§ **Задание**
Какого цвета были глаза Антона Павловича, согласно отрывку о встрече с Чеховым?

§ **Фрагмент документа**
-=-=-

И вот, весной 1902 г., проездом через Москву на юг России, я решился остановиться между двумя поездами, узнав, что Чехов в Москве, и поехал к нему на авось, без предупреждения.
На вопрос: «Дома ли Антон Павлович?» я услышал, вероятно, общее распоряжение для всякого нового лица: «Дома нет». Я подал карточку и просил доложить Ольге Леонардовне. Через минуту меня попросили войти в кабинет; Антон Павлович вошел быстрым и, показалось мне, бодрым шагом, с веселой улыбкой, приветливый, радушный: «Это вы? Наконец-то, давно пора… Садитесь. Ну, что, скоро у нас будет конституция?»{2}
Наружность Чехова много раз описывали. Меня только поразило, что он выше ростом, чем я представлял себе. Затем покоряли глаза и удивительно приятный тембр голоса. Глаза вовсе не голубые, как писали, а карие, лучистые, ласковые и немного вопросительные.[8] Антон Павлович сел спиной к свету, но только сошла улыбка с его лица, обнаружились морщины, землистый цвет кожи, что-то болезненно потухающее. Вслед за А. П. вошли его жена и артист Вишневский[9]. Через несколько минут первая робость от встречи с «самим» Чеховым прошла, и я почувствовал себя, как с добрым, старинным хорошим знакомым, удивительно ласковым, внимательным, сердечным. Говорили о политике – ибо Антон Павлович был в полосе, когда он действительно настойчиво и нетерпеливо ожидал «конституции», которую, как он шутя заявлял в одном письме, уже даровал своим карасям в Мелихове.[10]
Чехов расспрашивал о настроениях в Петербурге, жаловался, что очень тяготится вынужденным пребыванием в Ялте, которая ему сильно надоела. Напомнил о его болезни машинальный жест, который я сделал, вынув папиросник и спрашивая у хозяйки разрешения закурить. Вишневский покачал головой и строго сказал мне, что в присутствии А. П. курить нельзя. Но Чехов, насупив брови, остановил его: «Вы видите – окно открыто; я очень прошу вас, закурите» – и сам подал мне спички.

-=-=-

§ **Предоставленные данные**

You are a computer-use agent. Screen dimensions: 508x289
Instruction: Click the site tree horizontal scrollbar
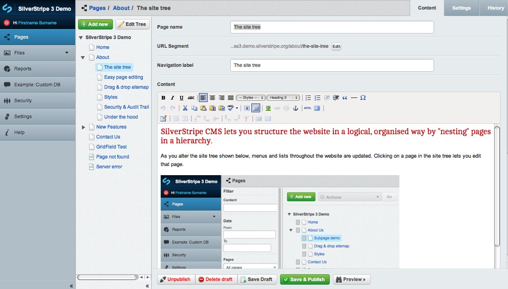[x=106, y=277]
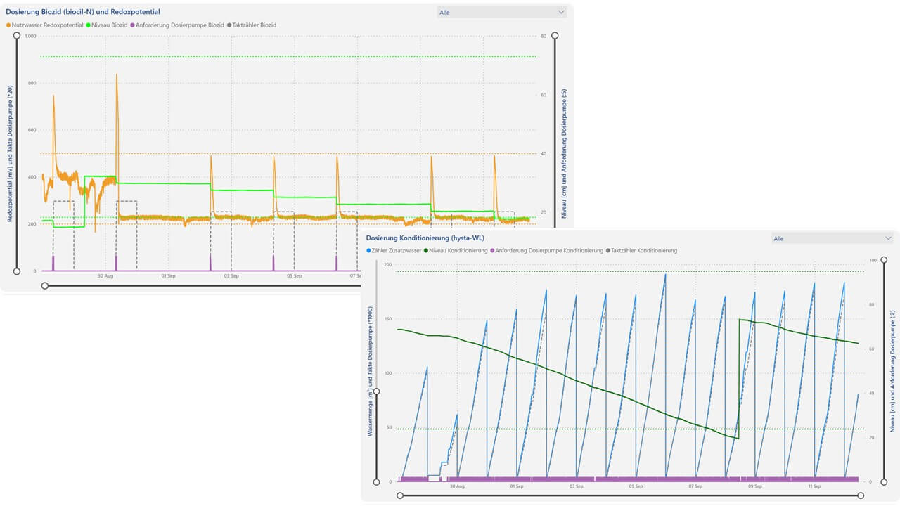Click bottom handle of Redoxpotential axis slider
The width and height of the screenshot is (900, 506).
pyautogui.click(x=17, y=271)
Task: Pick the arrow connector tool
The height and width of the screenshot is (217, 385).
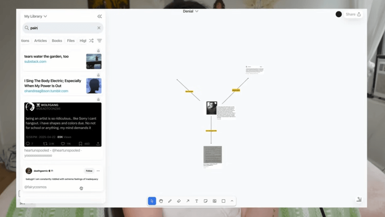Action: click(x=188, y=201)
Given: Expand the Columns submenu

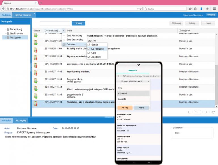Looking at the screenshot, I should tap(74, 45).
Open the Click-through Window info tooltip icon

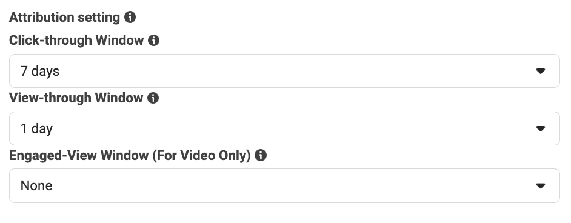(x=154, y=41)
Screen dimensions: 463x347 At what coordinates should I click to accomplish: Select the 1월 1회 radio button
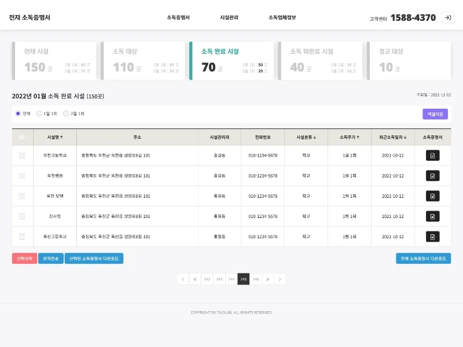39,113
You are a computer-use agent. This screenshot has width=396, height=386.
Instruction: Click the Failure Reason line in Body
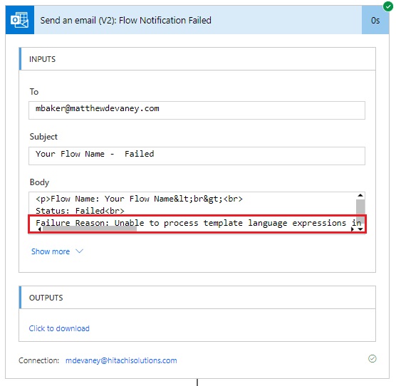click(x=198, y=223)
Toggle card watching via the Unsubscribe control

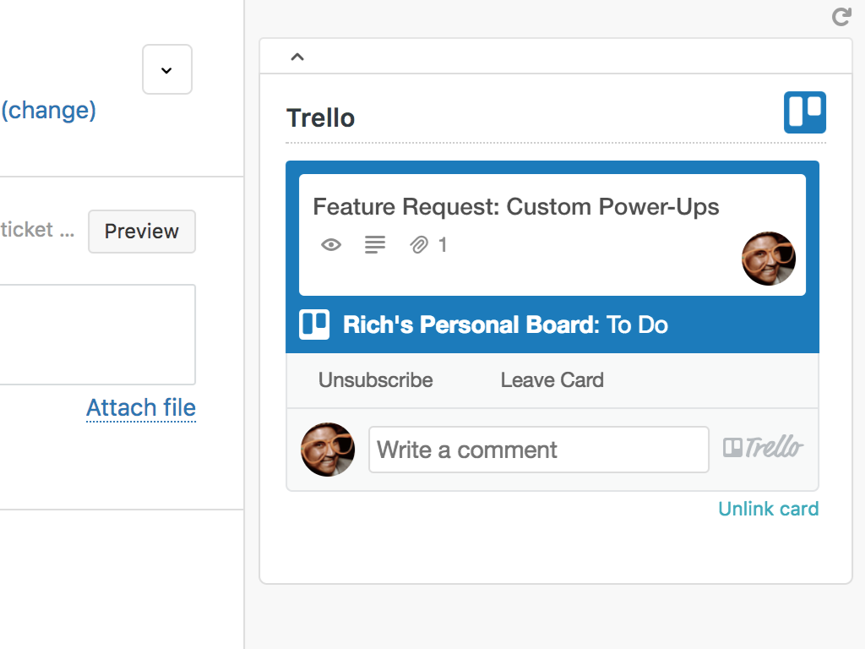(375, 380)
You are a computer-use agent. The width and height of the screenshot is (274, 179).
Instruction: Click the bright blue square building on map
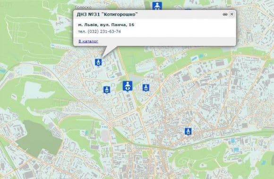pyautogui.click(x=236, y=149)
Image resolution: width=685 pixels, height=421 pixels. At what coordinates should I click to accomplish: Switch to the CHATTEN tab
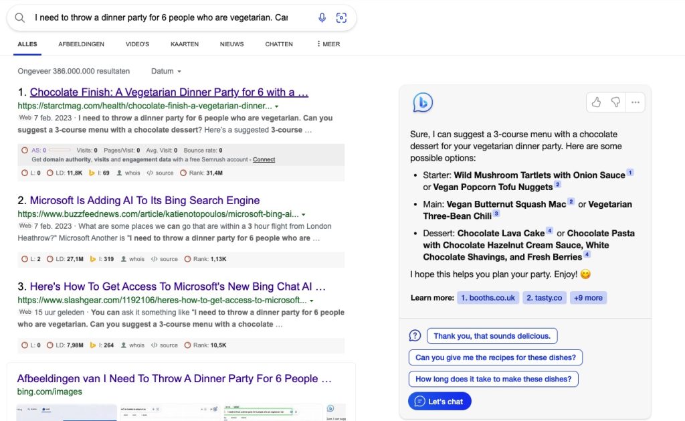(279, 44)
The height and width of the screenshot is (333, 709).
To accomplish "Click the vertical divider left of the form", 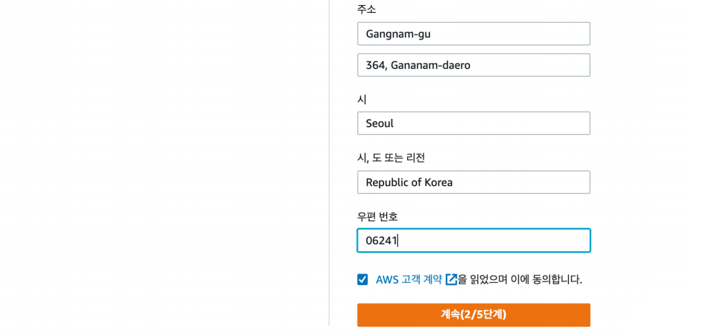I will click(329, 163).
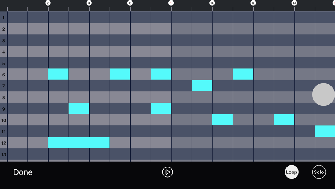Image resolution: width=335 pixels, height=189 pixels.
Task: Tap Done to close the editor
Action: 23,172
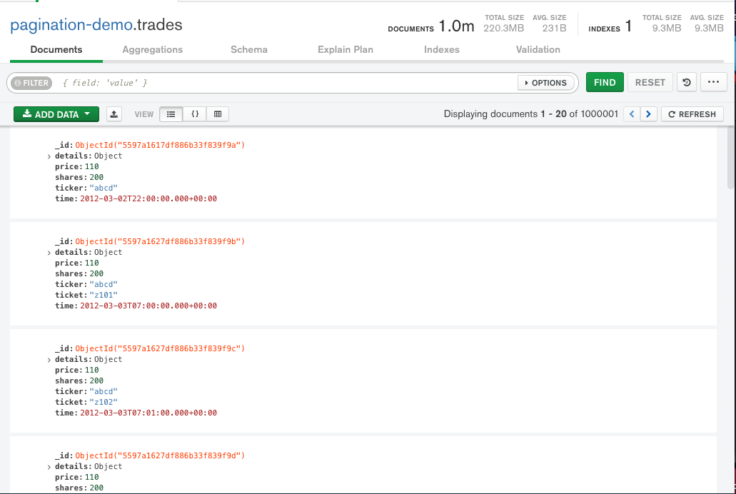736x494 pixels.
Task: Go to previous page of documents
Action: coord(632,114)
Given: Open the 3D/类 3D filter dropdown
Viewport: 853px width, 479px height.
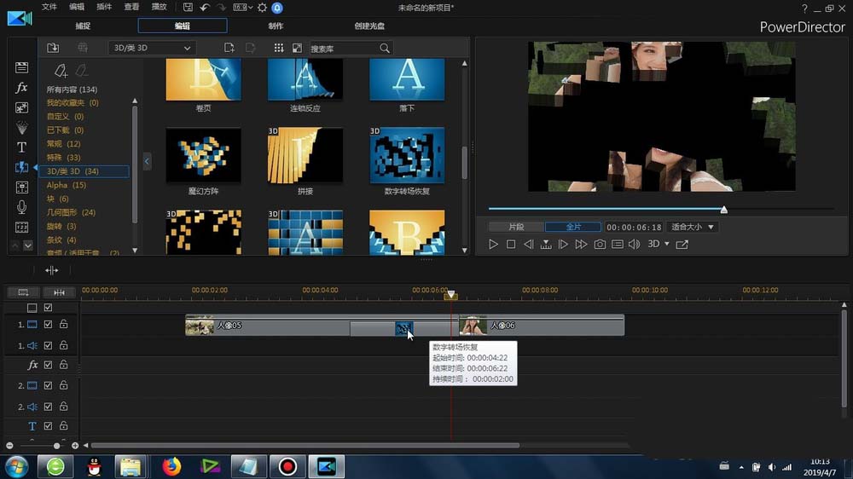Looking at the screenshot, I should (152, 48).
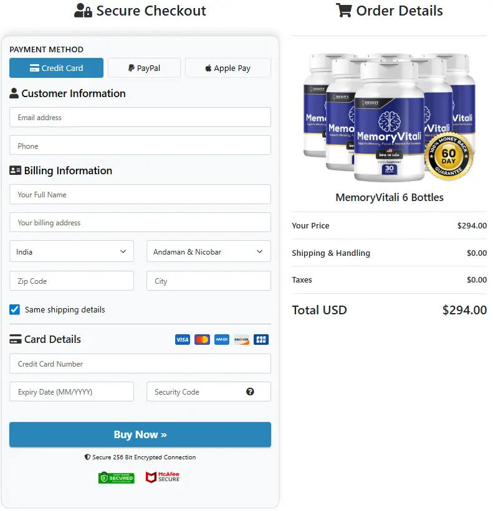Switch to PayPal payment method
493x511 pixels.
tap(144, 68)
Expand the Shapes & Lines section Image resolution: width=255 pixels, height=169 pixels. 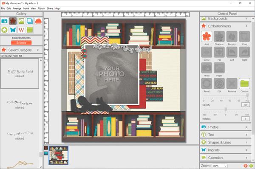click(x=226, y=142)
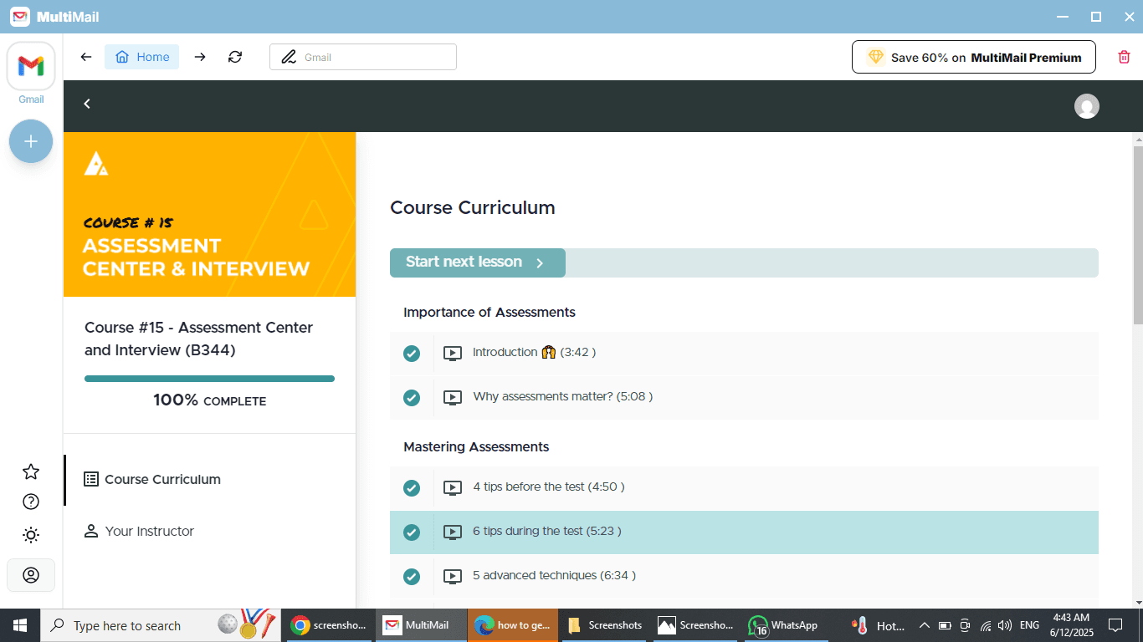
Task: Go back with the left arrow icon
Action: click(x=86, y=57)
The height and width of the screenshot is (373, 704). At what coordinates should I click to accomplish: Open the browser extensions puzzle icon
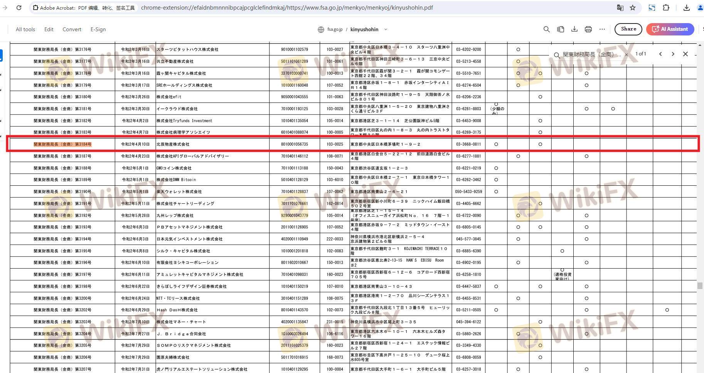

-=-=-

§ **Ответ**
Карие: лучистые, ласковые и немного вопросительные, а вовсе не голубые, как писали.